[Start of Attachment]
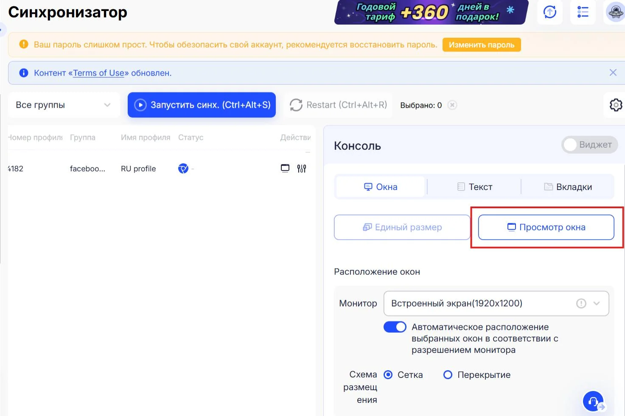Open the Вкладки tab in the Console
The height and width of the screenshot is (416, 625).
[569, 187]
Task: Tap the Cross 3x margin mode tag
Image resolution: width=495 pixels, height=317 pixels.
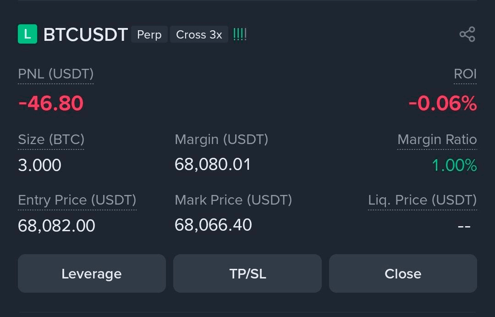Action: tap(199, 35)
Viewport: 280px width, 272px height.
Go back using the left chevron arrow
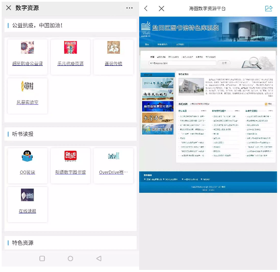point(146,8)
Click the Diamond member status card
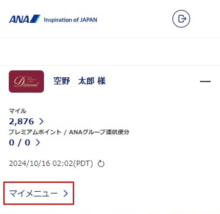Image resolution: width=220 pixels, height=214 pixels. pyautogui.click(x=26, y=81)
[End of Attachment]
■ What to do: Exactly the lines from the one containing "Image resolution: width=495" through the end of the data above: repeat those, both ends included, and nothing else. Skip the pictures.

■ Result for this exercise:
Image resolution: width=495 pixels, height=317 pixels.
Action: tap(199, 35)
Viewport: 280px width, 272px height.
Go back using the left chevron arrow
point(146,8)
Click the Diamond member status card
Image resolution: width=220 pixels, height=214 pixels. pyautogui.click(x=26, y=81)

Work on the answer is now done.